ProjectOperation Core and Mixin Behaviours

Source code for individual project operations and mixin behaviours.

class padocc.core.project.ProjectOperation(proj_code: str, workdir: str, groupID: str = None, first_time: bool = None, ft_kwargs: dict = None, logger: ~logging.Logger = None, bypass: ~padocc.core.utils.BypassSwitch = <padocc.core.utils.BypassSwitch object>, label: str = None, fh: str = None, logid: str = None, verbose: int = 0, forceful: bool = None, dryrun: bool = None, thorough: bool = None, mem_allowed: str | None = None, remote_s3: dict | str | None = None)

PADOCC Project Operation class.

Able to access project files and perform some simple functions. Single-project operations always inherit from this class (e.g. Scan, Compute, Validate)

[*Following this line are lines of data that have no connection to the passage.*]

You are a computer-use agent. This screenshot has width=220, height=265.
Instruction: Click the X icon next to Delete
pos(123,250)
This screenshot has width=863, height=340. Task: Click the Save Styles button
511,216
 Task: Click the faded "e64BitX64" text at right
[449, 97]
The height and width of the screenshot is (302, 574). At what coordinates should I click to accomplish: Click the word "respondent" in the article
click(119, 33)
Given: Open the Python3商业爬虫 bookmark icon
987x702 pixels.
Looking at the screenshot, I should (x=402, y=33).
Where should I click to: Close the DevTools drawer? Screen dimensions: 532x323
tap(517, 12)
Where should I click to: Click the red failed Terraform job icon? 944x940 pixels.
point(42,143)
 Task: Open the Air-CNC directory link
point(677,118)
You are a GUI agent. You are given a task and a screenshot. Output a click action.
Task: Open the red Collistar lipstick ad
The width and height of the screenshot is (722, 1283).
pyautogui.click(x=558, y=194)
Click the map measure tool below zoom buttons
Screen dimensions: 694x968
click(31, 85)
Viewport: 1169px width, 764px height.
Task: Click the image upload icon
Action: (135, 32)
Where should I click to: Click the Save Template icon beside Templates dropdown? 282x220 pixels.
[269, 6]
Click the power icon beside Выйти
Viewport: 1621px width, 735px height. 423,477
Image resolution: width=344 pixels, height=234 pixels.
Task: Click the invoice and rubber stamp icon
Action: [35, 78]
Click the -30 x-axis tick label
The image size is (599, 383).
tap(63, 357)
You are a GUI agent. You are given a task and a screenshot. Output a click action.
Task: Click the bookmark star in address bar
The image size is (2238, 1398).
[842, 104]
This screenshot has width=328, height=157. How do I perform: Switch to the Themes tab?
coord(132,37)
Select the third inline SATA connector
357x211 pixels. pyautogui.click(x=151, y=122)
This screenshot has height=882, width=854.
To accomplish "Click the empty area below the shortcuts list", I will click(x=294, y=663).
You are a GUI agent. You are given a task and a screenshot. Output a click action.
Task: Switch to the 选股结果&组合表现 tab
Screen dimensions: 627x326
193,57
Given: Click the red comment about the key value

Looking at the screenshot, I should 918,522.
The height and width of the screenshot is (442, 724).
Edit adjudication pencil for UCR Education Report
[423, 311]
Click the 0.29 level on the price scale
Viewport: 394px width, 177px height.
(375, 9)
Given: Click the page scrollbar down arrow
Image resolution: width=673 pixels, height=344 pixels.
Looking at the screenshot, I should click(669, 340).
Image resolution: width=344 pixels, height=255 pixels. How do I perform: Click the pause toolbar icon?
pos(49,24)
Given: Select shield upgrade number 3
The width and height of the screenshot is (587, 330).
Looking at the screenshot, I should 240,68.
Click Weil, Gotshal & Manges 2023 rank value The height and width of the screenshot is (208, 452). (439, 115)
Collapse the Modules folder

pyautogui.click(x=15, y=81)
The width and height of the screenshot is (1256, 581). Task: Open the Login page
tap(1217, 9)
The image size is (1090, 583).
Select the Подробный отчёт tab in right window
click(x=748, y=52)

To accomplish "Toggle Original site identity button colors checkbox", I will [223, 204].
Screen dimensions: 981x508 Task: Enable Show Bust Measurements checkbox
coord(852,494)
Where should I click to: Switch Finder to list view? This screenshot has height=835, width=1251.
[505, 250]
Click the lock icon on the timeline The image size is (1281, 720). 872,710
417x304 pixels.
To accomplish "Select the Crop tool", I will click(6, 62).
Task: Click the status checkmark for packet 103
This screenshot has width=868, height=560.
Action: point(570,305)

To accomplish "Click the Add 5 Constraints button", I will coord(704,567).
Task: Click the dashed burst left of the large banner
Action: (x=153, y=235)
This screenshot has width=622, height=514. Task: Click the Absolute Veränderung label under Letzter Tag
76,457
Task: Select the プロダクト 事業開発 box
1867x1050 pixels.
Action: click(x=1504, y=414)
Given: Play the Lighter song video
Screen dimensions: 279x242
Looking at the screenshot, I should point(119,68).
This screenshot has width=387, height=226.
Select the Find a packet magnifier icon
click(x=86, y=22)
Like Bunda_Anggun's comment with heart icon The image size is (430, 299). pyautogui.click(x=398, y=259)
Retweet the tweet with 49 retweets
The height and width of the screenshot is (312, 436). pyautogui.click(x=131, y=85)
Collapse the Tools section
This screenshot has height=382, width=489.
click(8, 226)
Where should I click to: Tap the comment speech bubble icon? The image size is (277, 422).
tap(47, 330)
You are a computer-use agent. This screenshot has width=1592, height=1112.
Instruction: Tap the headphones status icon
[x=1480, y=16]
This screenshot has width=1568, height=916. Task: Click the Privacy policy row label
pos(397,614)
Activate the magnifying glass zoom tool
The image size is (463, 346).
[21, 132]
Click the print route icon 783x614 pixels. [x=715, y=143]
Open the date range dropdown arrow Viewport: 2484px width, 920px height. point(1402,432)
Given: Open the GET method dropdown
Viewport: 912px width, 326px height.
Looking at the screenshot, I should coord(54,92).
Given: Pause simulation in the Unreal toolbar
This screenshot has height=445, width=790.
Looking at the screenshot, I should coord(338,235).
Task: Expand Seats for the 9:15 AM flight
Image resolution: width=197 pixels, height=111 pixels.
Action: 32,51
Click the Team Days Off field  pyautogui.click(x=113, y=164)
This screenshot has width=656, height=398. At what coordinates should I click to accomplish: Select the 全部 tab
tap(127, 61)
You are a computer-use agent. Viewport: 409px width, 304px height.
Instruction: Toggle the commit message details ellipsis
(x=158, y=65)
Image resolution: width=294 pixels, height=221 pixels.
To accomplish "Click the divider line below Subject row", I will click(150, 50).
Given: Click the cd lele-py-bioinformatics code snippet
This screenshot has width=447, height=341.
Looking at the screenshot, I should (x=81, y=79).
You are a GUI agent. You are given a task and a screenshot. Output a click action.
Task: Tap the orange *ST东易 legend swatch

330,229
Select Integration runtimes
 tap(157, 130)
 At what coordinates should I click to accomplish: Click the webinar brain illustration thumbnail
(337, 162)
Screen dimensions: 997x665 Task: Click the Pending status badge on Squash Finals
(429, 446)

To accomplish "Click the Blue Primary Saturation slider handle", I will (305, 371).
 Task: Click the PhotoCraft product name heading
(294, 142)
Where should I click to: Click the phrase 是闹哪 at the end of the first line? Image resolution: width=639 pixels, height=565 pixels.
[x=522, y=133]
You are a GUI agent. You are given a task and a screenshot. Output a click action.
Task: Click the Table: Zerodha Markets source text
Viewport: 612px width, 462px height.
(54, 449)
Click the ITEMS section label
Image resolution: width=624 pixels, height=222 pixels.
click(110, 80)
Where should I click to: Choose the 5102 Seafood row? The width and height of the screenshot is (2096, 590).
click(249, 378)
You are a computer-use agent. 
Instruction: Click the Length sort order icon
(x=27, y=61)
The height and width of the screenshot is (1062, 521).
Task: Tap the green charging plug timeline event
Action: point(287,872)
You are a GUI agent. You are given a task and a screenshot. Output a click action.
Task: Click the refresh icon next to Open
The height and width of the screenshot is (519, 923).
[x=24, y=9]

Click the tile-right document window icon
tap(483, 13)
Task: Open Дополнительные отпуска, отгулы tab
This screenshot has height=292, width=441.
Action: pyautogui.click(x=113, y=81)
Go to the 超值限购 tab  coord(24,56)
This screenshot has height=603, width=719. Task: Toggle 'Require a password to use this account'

complete_project(move_to: str) → None

Move project to a completeness directory

Parameters:: move_to – (str) Path to completeness directory to extract content.

delete_project(ask: bool = True)

Delete a project

Parameters:: ask – (bool) Will ask an ‘are you sure’ message if not False.

property dir: Project directory property, relative to workdir.

file_exists(file: str)

Check if a named file exists (without extension).

This can be any generic filehandler attached.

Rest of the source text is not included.